El film sólo sería un nuevo experimento de giro dentro y fuera de los géneros (que tan bien facturan en los circuitos festivaleros) si no fuera por el trasfondo documental que se mantiene a lo largo de todo el metraje, o, invirtiendo la ecuación, por cómo se le encuentra a ese estilo documental un ribete interno auténticamente fantástico. Pareciera que la fuente de esa dimensión del horror siempre estuvo delante de nuestros ojos, en ese océano al que se filma con tomas aéreas y que se vuelve un organismo vivo. Una frontera o un limbo mudo entre el infierno y el cielo.

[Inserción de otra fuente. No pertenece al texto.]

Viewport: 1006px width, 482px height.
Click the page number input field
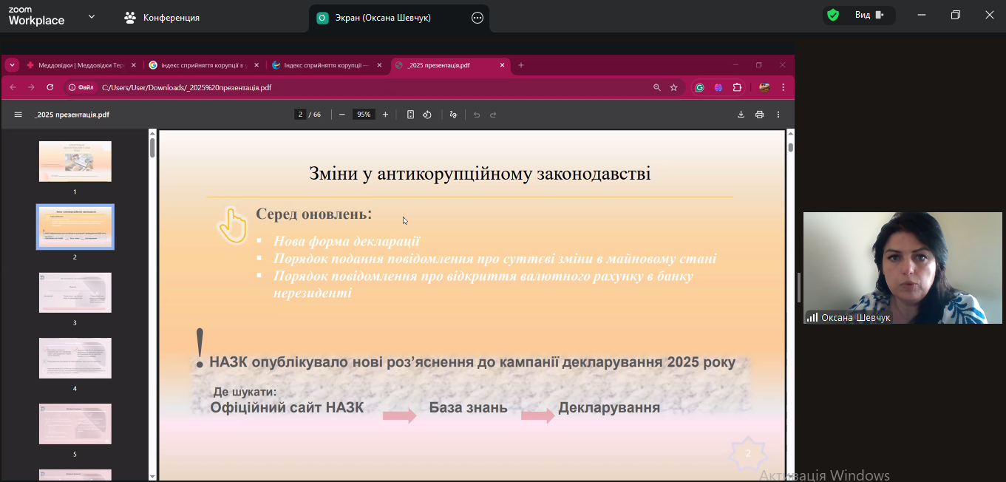[x=300, y=115]
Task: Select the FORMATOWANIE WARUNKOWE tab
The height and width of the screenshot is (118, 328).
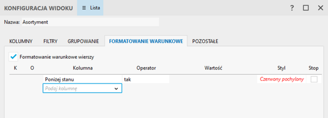Action: [146, 41]
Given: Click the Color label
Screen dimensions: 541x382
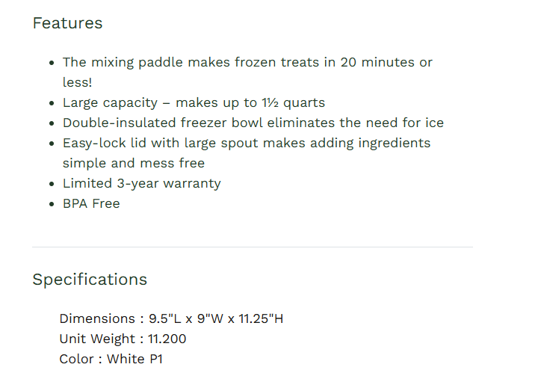Looking at the screenshot, I should tap(77, 360).
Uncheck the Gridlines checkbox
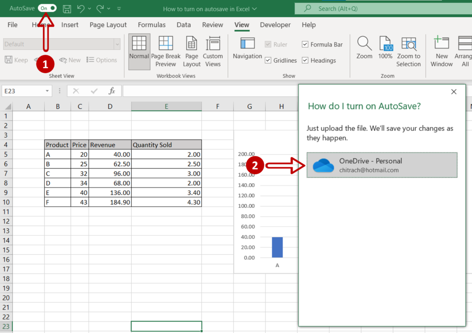Screen dimensions: 472x333 click(x=268, y=60)
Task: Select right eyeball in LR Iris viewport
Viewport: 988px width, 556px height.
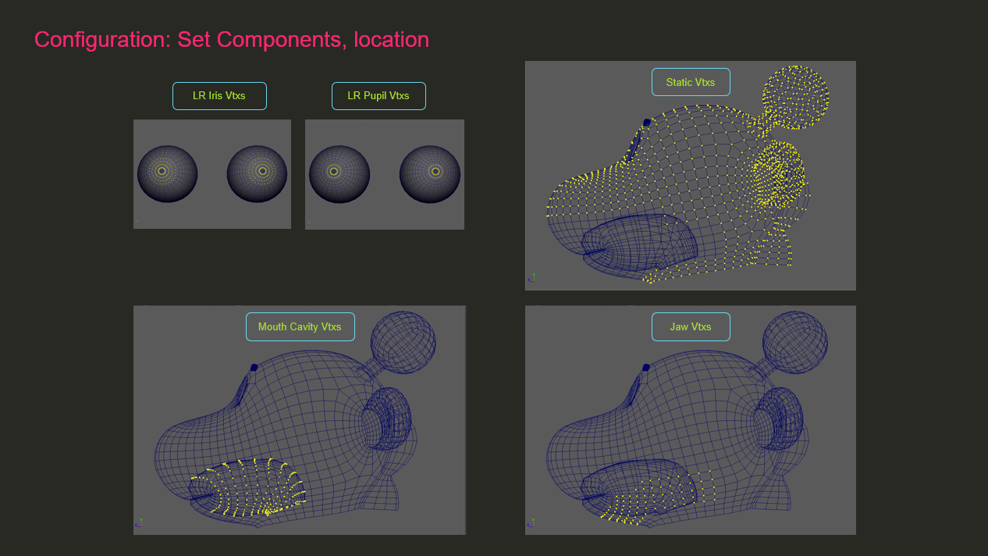Action: coord(257,173)
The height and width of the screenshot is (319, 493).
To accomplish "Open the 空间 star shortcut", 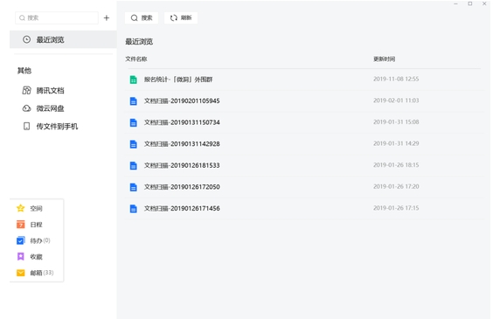I will (29, 208).
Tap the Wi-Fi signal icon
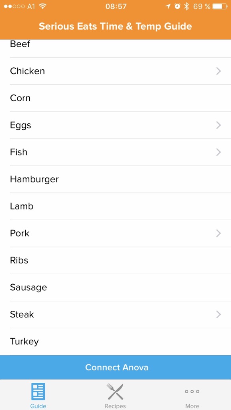Screen dimensions: 231x410 43,6
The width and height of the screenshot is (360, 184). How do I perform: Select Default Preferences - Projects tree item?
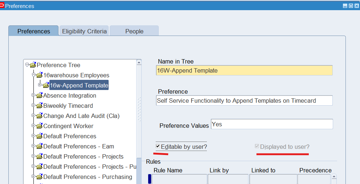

Atlantique es una película que Mati Diop viene ensayando desde el comienzo de su carrera: ya en Mille Soleils (2013) la directora seguía a Magaye Niyang, la estrella de Touki Bouki (película que hizo su tío Djibril Diop en 1973 y que marcó un antes y un después en el cine africano). La realidad que se registra en el corto dista tanto de su papel protagónico como de la fama que supo tener en algún momento. Lejos de ser un mero retrato de la decadencia, Mille Soleils juega con la angustia y la culpa de los que se quedaron y los que se fueron de Senegal, un sentir que se cristaliza en su forma más poética cuando Niyang contempla una pantalla en la que se exhibe una función especial de Touki Bouki (una película que ya hablaba de este anhelo migratorio), y se ve la escena en la que él, de joven, ve partir al barco. La directora filma a Niyang desde atrás y todo se va recortando hasta que sólo quedan su nuca canosa y el mar, confundiendo realidad y proyección, pasado y presente. De alguna manera, aquí se da una operación similar a la de Bi Gan: el pasado y el presente (no sólo ya de lo filmado, sino de ella misma, a través de su herencia cinematográfica) se funden, y lo único que hay, la verdadera presencia ominosa que trasciende todo es el océano, silencioso, severo, imponente.